Surprise Super Bowl trip turns into empty promises for North Carolina family

A family from North Carolina lured to Minnesota for the Super Bowl went home highly disappointed. They say what started off as a surprise gift through a local charity was full of nothing, but empty promises.

Late December in Charlotte, the founder of Minnesota-based LYNC Worldwide, Patrick Bell surprised 11-year-old Dariah Smith and her sister Dayona with trip to Super Bowl LII. The event was part of a partnership with a North Carolina-based non-profit, aiming to help kids who are bullied. 

“I was excited, especially because it was my first time going,” said Dariah.

But not long after boarding a plane for the first time and coming to Minnesota, the family’s excitement drastically changed. The Super Bowl tickets they were promised did not exist.
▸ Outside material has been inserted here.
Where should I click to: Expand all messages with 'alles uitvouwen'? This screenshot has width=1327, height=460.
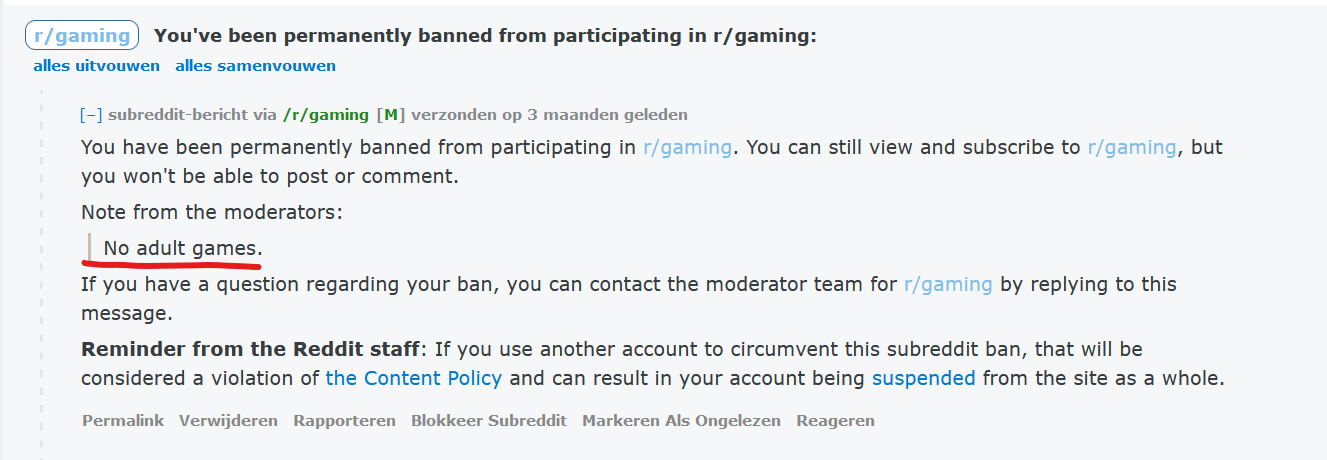(x=97, y=66)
“Horrible,” said Teyoun McCombs, the girls' father.

“A disaster, a big disaster,” said Christina Davis, the girls' mother. “We stayed in a hotel that had rust and black stuff coming out of the sink.”

The family was kicked out of five hotels over the course of five days and went into debt paying for meals they didn't budget for and couldn't afford. 

“It was supposed to be an all-expense paid trip and we were supposed to be able to meet celebrities and be taken care of because of the situation with my girls,” said Davis.

Bell told Fox 9 his for-profit company started five years ago and does charitable work in addition to connecting athletes and celebrities with networking opportunities. He admits he made a mistake by trusting a personal connection, who did not come through with the Super Bowl tickets. 

“I did the best I could to try and make up for it,” said Bell. “I didn't come through with those tickets, and I have to live with that. I never in my wildest dreams would have put them in this situation.”

Bell did come through on putting the girls in a fashion show during Super Bowl week and another company based out of Charlotte provided the sisters with a shopping spree at the Mall of America. Beyond that, the family feels they are worse off than they were before. 

“I just feel like it’s wrong because for a glimpse moment they were happy,” said Davis. “After months of being bullied some good was coming toward them, but it was just scratched away with no explanation, no apology.”

Bell says to make it up to these girls he wants to take them on a 25-city anti-bullying tour he has planned. Their parents don't trust him and say because of this situation, the bullying at school has gotten worse.